◆ DEINE AUFGABE ◆
Führe den Text weiter, in dem es um die Umfrage unter Führungskräften zur Gleichstellung im eigenen Unternehmen geht. Schließ dabei direkt an seinen letzten Satz an.

◆ AUSGANGSTEXT ◆

Eine neue Auswertung des aktuellen Führungskräfte-Radars 2021 der
Bertelsmann Stiftung und des Reinhard-Mohn-Instituts für
Unternehmensführung an der Universität Witten/Herdecke (UW/H) zeigt, dass
etwa 30 bis 40 Prozent der befragten Führungskräfte im eigenen Unternehmen
keine Vorteile sehen, wenn es um die Einführung verbindlicher Regeln wie
etwa Frauenquoten oder gendergerechte Sprache geht. Überraschenderweise
nehmen weibliche und männliche Führungskräfte die Themen ähnlich wahr.
Fragt man umgekehrt, wo die Unternehmen beim Thema Gleichstellung bereits
stehen, wird deutlich, dass die Führungskräfte – männlich wie weiblich –
den Eindruck haben, dass es in ihren eigenen Unternehmen kaum Probleme
gibt. „Aber Gleichstellung ist kein Selbstläufer“, meint Professor Guido
Möllering vom Reinhard-Mohn-Institut. „Das Problembewusstsein ist gering
und es gilt, sowohl Gängelung als auch Gleichgültigkeit zu vermeiden.“

Schon bei der Frage, ob die öffentliche Diskussion über Frauenquoten
förderlich für das Gleichstellungsthema im eigenen Hause ist, scheiden
sich die Geister: 39,7 Prozent der Befragten stimmen zu, aber 34,9 Prozent
stimmen nicht zu. Ein gutes Drittel der Führungskräfte scheint den
Eindruck zu haben, dass von außen vorgegebene Regeln oder gar Gesetze
nicht nötig oder nicht zielführend sind. Damit muss nicht unbedingt eine
gleichstellungsfeindliche Haltung zum Ausdruck kommen, sondern eher eine
Skepsis gegenüber Regulation von außen und damit verbunden womöglich
Widerstand seitens der Führungskräfte bei der Umsetzung verpflichtender
Regeln.

◆ VORLIEGENDE DATEN ◆
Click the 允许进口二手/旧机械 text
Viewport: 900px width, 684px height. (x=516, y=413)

* * *

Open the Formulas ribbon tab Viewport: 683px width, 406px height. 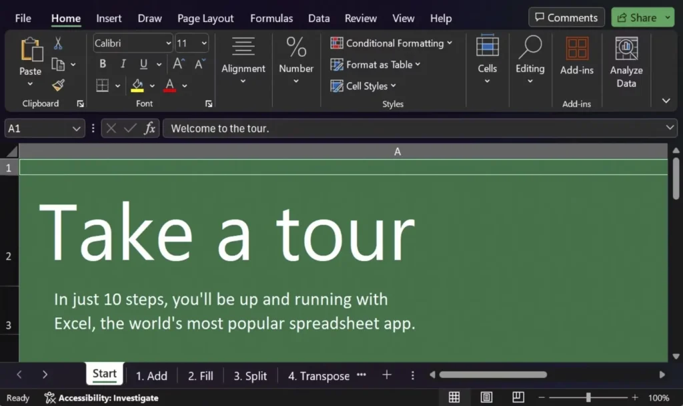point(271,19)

◆ ERGEBNIS DER ÜBUNG ◆
Teambesetzung, „Gendern“ und Gehalt

Die Führungskräfte wurden außerdem gefragt, ob in ihren eigenen
Unternehmen explizit darauf geachtet wird, dass Teams geschlechter-
gemischt besetzt werden. Rund 30 Prozent (29,8 Prozent) der Befragten
geben an, dass bei ihnen nicht bewusst darauf geachtet wird – und es
offenbar auch keine entsprechenden Vorgaben gibt. Fast jede zweite
Führungskraft (45,6 Prozent) stimmt hingegen bei diesem Punkt zu und nimmt
die bewusste Beachtung von Diversität bei der Teambesetzung wahr.

Große Unterschiede zeigen sich bei der Frage, ob das eigene Unternehmen
verbindliche Regelungen für eine gendergerechte Sprache hat. 39,8 Prozent
der Führungskräfte geben an, dass ihr Unternehmen entsprechende Vorgaben
macht; 41,9 Prozent sagen allerdings das Gegenteil. Man kann aus den
Zahlen schließen, dass ein großer Teil der Unternehmen das sogenannte
„Gendern“ (noch) nicht regelt und es damit den Führungskräften und
Belegschaften selbst überlässt, ob sie ihren Sprachgebrauch im Sinne der
Gleichstellung anpassen.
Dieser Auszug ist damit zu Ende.